Eu estava num palácio com decoração de sorvete de creme com passas (tudo era pintado de amarelo com manchas pretas) quando saí e fui para casa. O caminho era escuro e já estava chegando quando esbarrei com um bêbado e ele quebrou uma garrafa vazia sobre mim. Para me defender usei a mão direita e notei que ficou um hematoma de sangue coagulado na extremidade da mesma. Então eu corri dele e tranquei-me dentro de casa. Indo para o quarto tranquei-me dentro deste também, mas enquanto dava a segunda volta na chave e tirava-a da fechadura, notei que aquilo era uma armadilha, pois eu não tinha costume de deixar a chave do lado de dentro. Já abrindo apressada para sair dali, notei que havia alguém dentro do quarto e era uma mulher. Ao abrir a porta para fugir me deparei com um homem e dois jovens que pareciam ser seus filhos. Eu estava cercada. A mulher disse que era para eu tomar o veneno e nisso notei que o homem tirava de uma botija um liquido colocando-o para me servir. Tive vontade de revidar e dizer que se eu tomasse aquilo e morresse ela nunca mais teria sossego na existência dela, mas acabei escolhendo me humilhar e pedi-a para me perdoar. (Como posso ter tanta facilidade para pedir desculpa nos sonhos?) Ela parecia inflexível. Dentro do contexto eles pareceram ser espíritos obsessores. Disse-lhe que se eu estava viva tendo uma nova chance era porque Deus já me perdoara e insisti para que ela fizesse o mesmo e não o fizesse por mim, mas por ela, pois eu já estava pagando pelos meus atos desajustados (não sei o que eu lhe fizera, mas sei que assumia minha culpa). Disse-lhe que ainda queria nos ver de bem e que ainda os poderia ajudar muito (não disse como, mas pensei que o faria através de um centro espírita). Abracei-a sem importar-me com seu jeito esquivo e notei que ela ficara balançada. Ele comentou que eu estava querendo fazer a cabeça dela apenas para que ela desistisse de me dar o veneno. Isso não era verdade. Minhas intenções era realmente de reconciliação. Senti que tudo ia ficar bem e, por mais que quisesse continuar o sonho, acordei nesse exato momento.
Ψ
Palácio de sorvete é palácio de fantasia, construção da ilusão para acolher a Princesa do Creme com Passas. Ilusão. Fragilidade. Dessa forma a psique te introduz aprisionando o seu foco de atenção: através da ilusão da gostosura. Te seduz pela oralidade, polarização gerada pela ansiedade do afeto que conforta e protege. O afeto que compensa o seio materno. É também a energia densa e paralisada que precisa ser acionada para ser dissolvida ou para entrar em movimento.

- **SEÇÃO DE DADOS**:
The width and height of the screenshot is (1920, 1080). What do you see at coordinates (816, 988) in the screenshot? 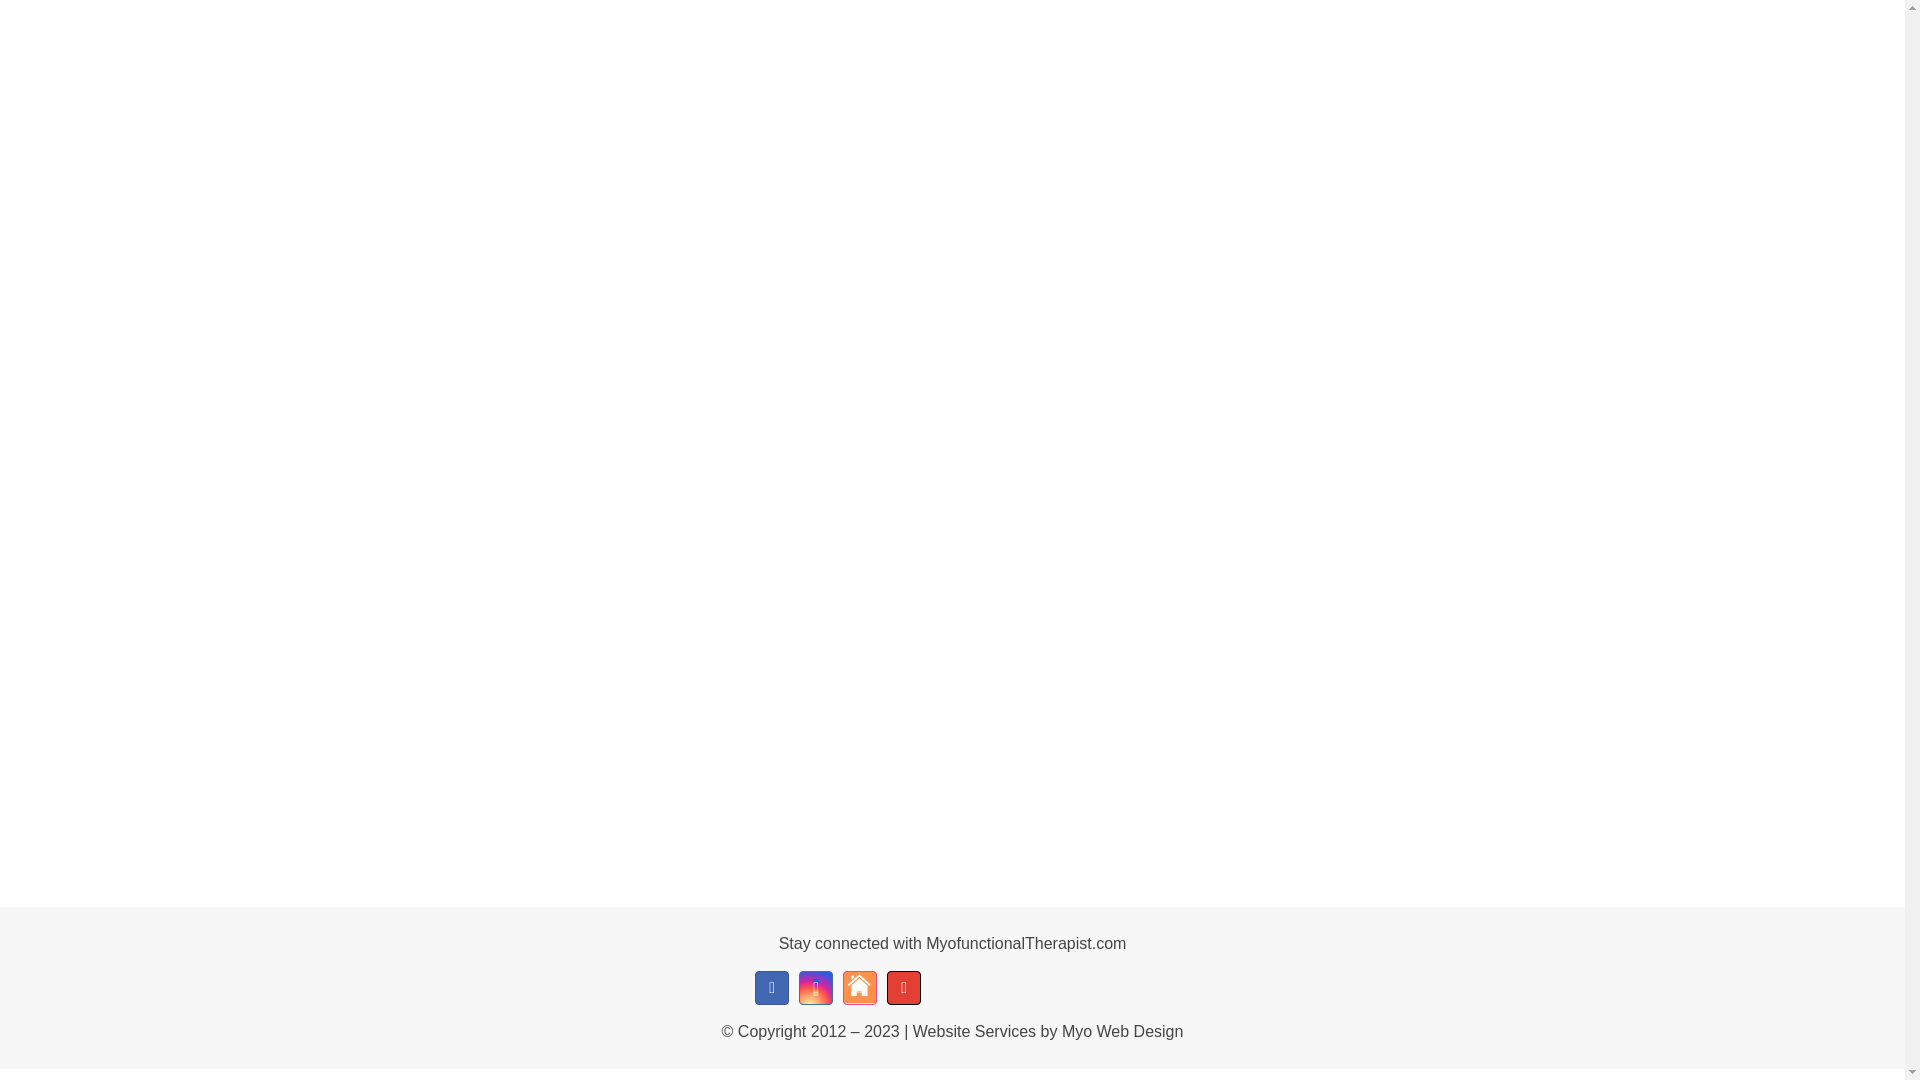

- **TAREFAS**:
A) Liste todas as pessoas que aparecem diante de quem sonha no texto sobre o sonho.
B) Dê a continuação do texto sobre o sonho, começando logo após a última frase.

- **RESPOSTAS POR TAREFA**:
A)
- O bêbado que quebra uma garrafa vazia
- A mulher que está dentro do quarto
- O homem que serve o líquido da botija
- Os dois jovens que pareciam ser filhos do homem

B)
Aí... de volta para casa o choque com a realidade. O caminho sombrio do real, o bêbado, a ameaça e a agressão.
A casa é refúgio, defesa, proteção, resistência. Mas o suporte da proteção doméstica já não existe. Há a dificuldade de defender-se, sem apoio. Insegurança? Fragilidade? Medo?
É bom ficar atenta, a defesa pode ser a armadilha que aprisiona ou que esconde o risco. Quando o individuo se defende em excesso a "suposta" proteção serve para proteger a ameaça, para camuflar o perigo.
Medo de ser devastada. Qual a culpa? Você se sente culpada? Que erro cometeu para ser condenada à morte?
Você não se sente uma pessoa merecedora. Precisa pagar, mesmo que já tenha pago, mesmo não tendo o que pagar. Mas essa é uma característica da natureza feminina. Cobrará pela eternidade do homem, que para ela, errou. Pobre do homem que não atender à expectativa feminina, será empurrado eternamente para o cadafalso da punição, eternamente condenado. E assim as mulheres fazem consigo mesmo. Mesmo que tenham dificuldades em aceitar que cometem erros, se punem com a culpa pela eternidade. Estão sempre culpadas, pelos filhos, pela família, pelos amigos, e... Por estranhos.Triste sina! carregar a cruz da culpa pelos caminhos da vida.
Neste aspecto a Cruz não é a horizontalidade da calmaria nem a verticalidade da ascensão mas a encruzilhada do destino, o conflito sem saida. O medo de arriscar e se deparar com o inferno, o medo de acertar o caminho e não suportar as delícias do paraíso sabendo do sofrimento dos que vivem no purgatório.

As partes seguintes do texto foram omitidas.